• _Data shown_
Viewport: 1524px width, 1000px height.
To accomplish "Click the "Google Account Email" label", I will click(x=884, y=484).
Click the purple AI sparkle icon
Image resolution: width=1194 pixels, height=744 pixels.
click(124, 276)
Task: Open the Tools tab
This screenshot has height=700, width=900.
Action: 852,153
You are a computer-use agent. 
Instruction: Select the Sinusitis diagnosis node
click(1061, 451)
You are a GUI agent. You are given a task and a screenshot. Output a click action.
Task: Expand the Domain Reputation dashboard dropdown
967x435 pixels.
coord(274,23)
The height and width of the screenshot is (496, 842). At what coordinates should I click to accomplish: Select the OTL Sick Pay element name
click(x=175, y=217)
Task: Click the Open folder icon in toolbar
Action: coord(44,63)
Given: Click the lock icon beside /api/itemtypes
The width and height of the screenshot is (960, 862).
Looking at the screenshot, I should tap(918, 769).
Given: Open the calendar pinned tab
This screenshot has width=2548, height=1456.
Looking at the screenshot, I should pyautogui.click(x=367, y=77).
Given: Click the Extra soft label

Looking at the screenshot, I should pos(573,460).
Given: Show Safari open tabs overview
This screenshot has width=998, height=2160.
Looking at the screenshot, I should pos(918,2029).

• _What you will do_
Repeat every row above word for word, with nothing changed or left out.

• _Solved problem_
Viewport: 1524px width, 1000px height.
To accomplish "Click the "Google Account Email" label", I will click(x=884, y=484).
Click the purple AI sparkle icon
Image resolution: width=1194 pixels, height=744 pixels.
click(124, 276)
Task: Open the Tools tab
This screenshot has height=700, width=900.
Action: 852,153
You are a computer-use agent. 
Instruction: Select the Sinusitis diagnosis node
click(1061, 451)
You are a GUI agent. You are given a task and a screenshot. Output a click action.
Task: Expand the Domain Reputation dashboard dropdown
967x435 pixels.
coord(274,23)
The height and width of the screenshot is (496, 842). At what coordinates should I click to accomplish: Select the OTL Sick Pay element name
click(x=175, y=217)
Task: Click the Open folder icon in toolbar
Action: coord(44,63)
Given: Click the lock icon beside /api/itemtypes
The width and height of the screenshot is (960, 862).
Looking at the screenshot, I should tap(918, 769).
Given: Open the calendar pinned tab
This screenshot has width=2548, height=1456.
Looking at the screenshot, I should pyautogui.click(x=367, y=77).
Given: Click the Extra soft label

Looking at the screenshot, I should pos(573,460).
Given: Show Safari open tabs overview
This screenshot has width=998, height=2160.
Looking at the screenshot, I should pos(918,2029).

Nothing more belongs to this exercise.